[INSTRUCTIONS FOR THE TASK] For each line in the data below that holds "Given", return a copy.

[DATA PROVIDED]

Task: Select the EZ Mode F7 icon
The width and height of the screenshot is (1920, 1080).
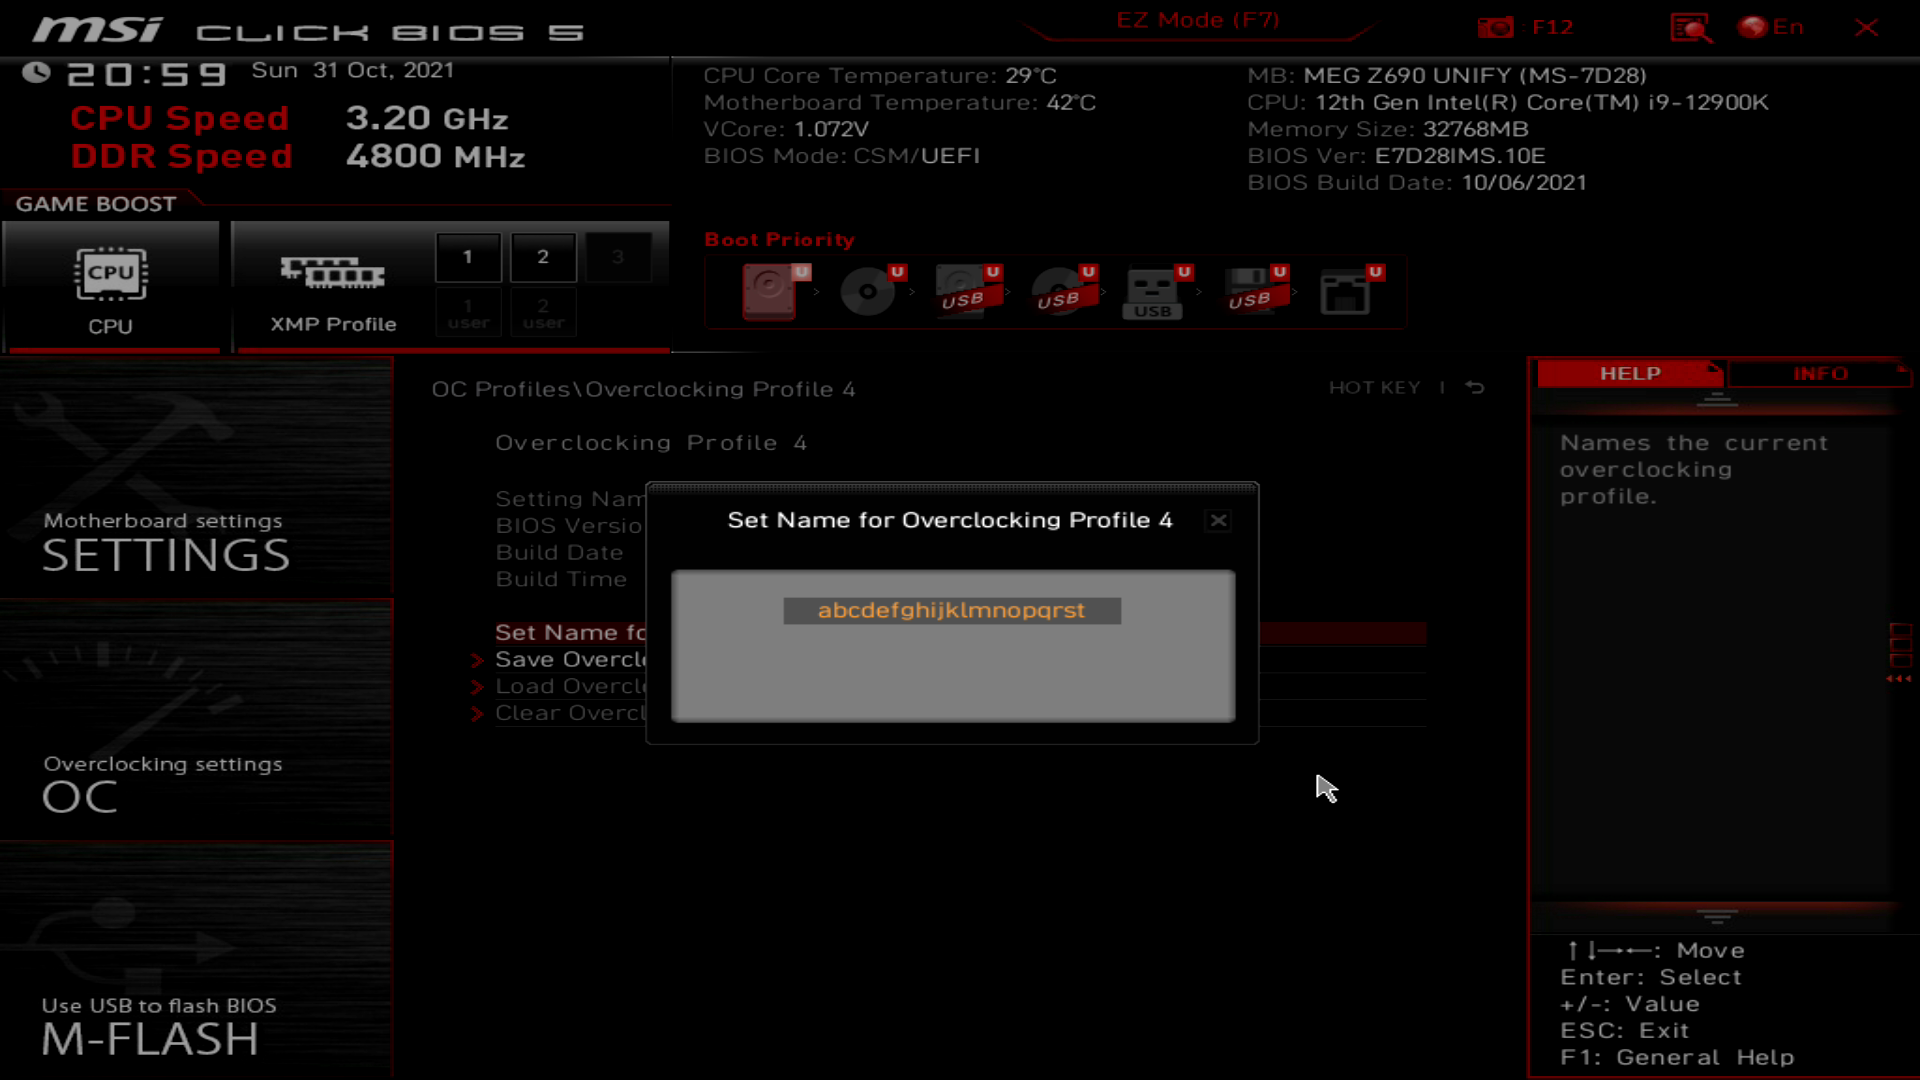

...

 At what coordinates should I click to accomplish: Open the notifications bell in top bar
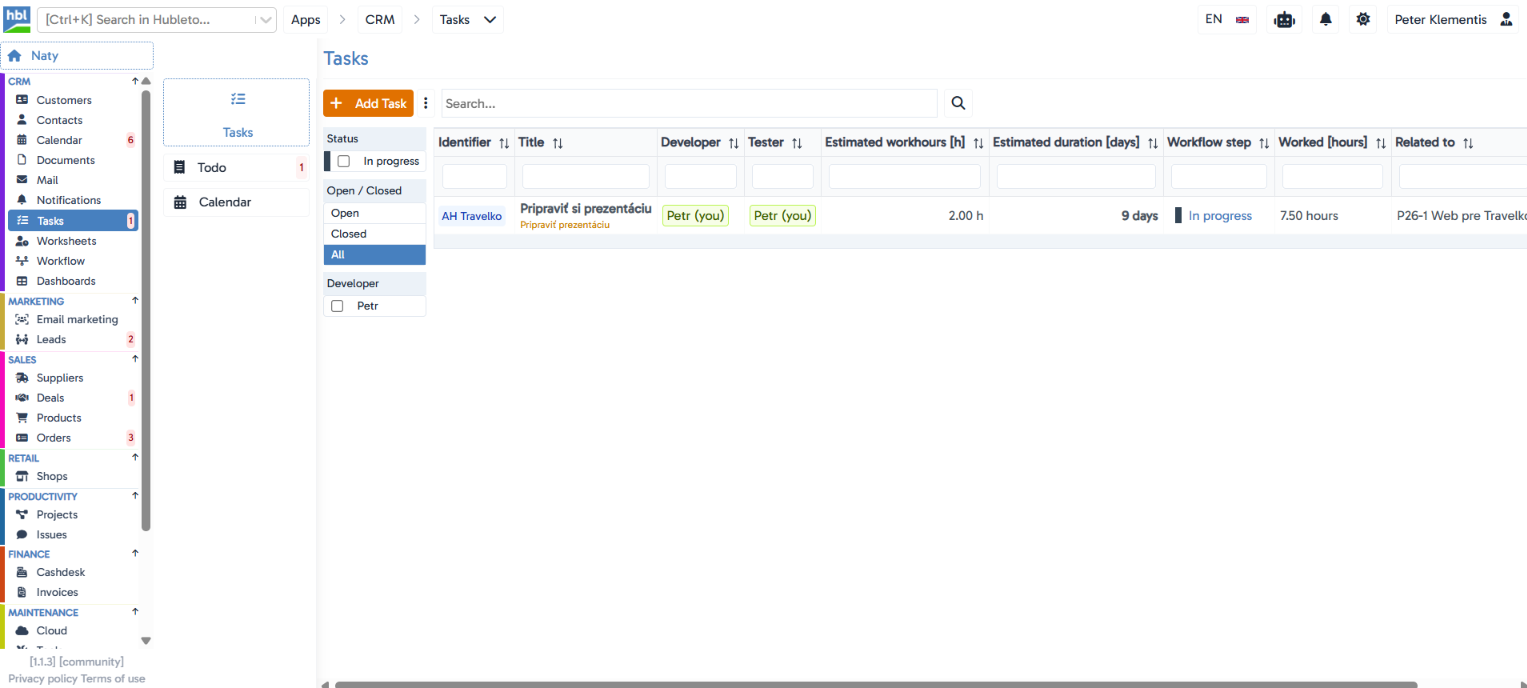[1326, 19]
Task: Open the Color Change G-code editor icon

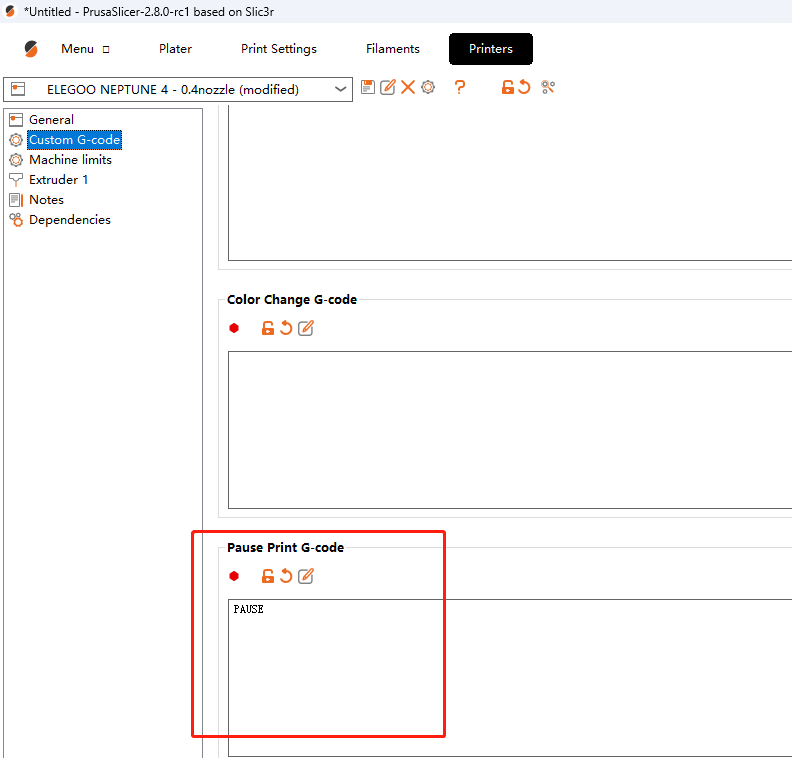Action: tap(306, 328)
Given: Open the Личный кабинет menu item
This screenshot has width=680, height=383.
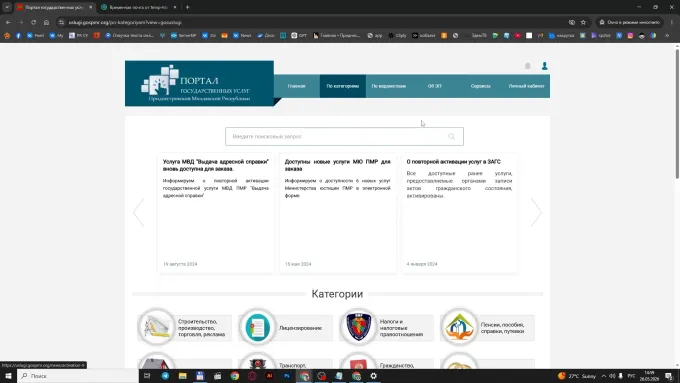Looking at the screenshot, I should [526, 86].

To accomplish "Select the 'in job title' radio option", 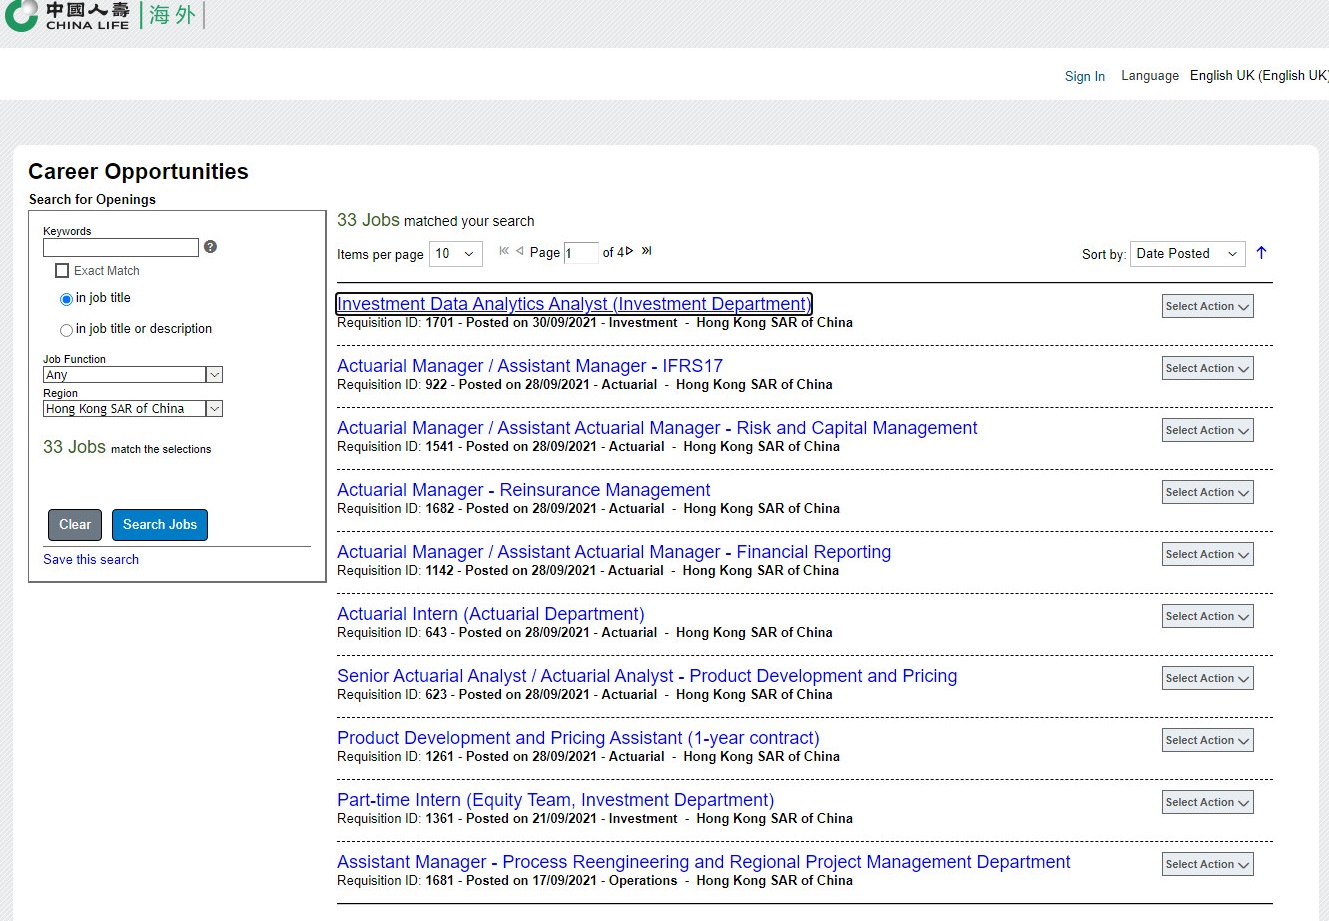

* * *

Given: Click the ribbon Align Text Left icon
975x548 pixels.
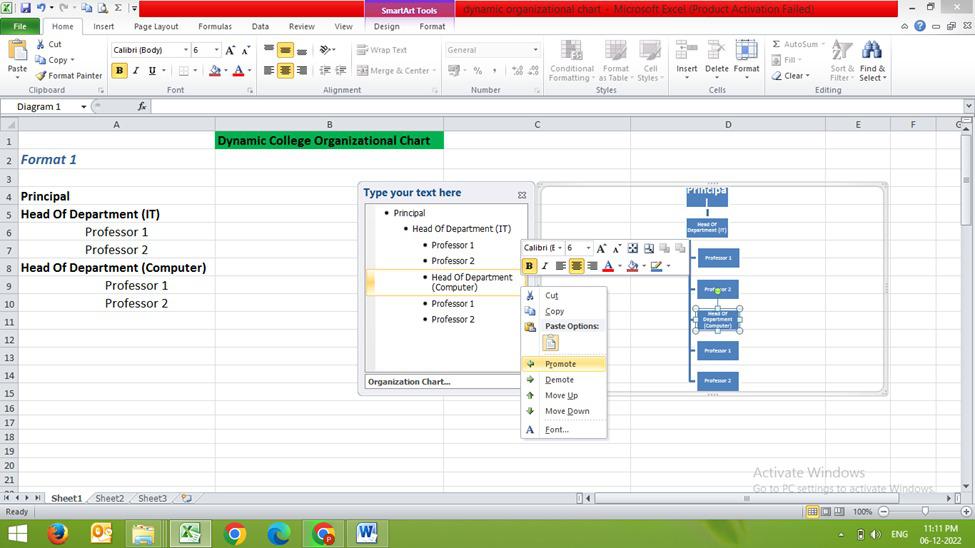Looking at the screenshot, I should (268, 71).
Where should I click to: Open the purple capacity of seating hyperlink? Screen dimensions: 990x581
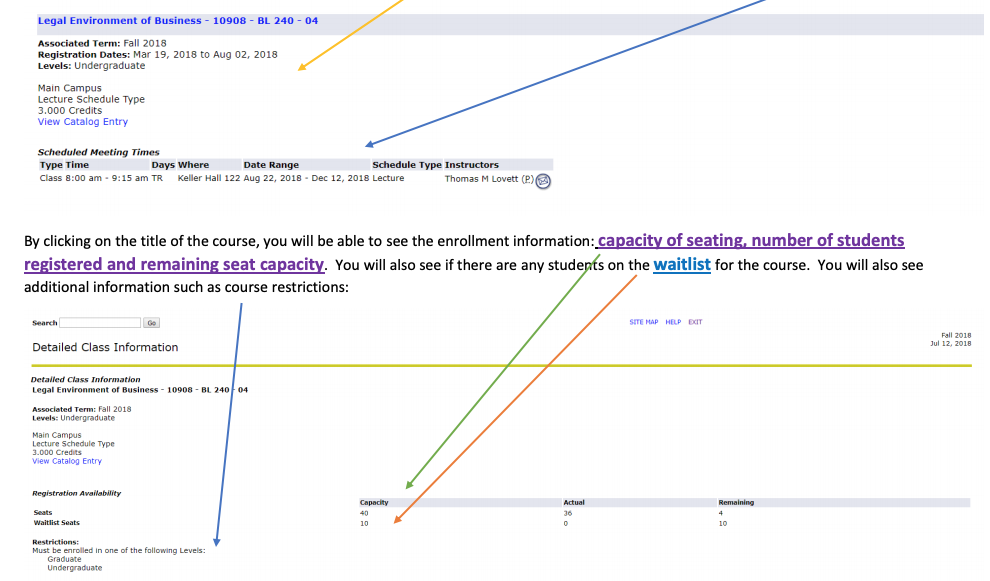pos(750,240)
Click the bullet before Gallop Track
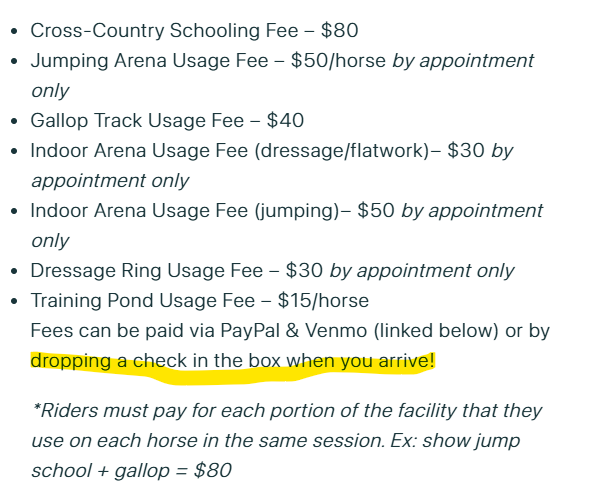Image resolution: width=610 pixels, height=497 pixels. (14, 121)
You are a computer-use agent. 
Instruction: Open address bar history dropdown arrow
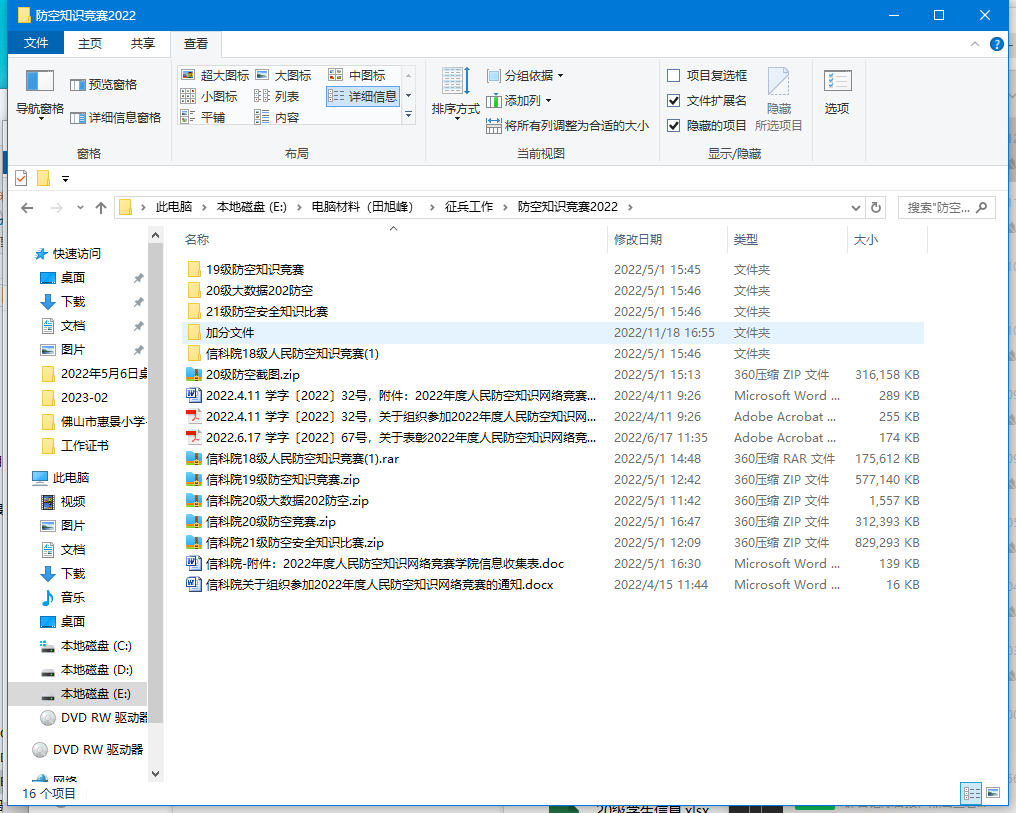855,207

[TASK OUTPUT]
Given: Open the Личный кабинет menu item
Given: Click the ribbon Align Text Left icon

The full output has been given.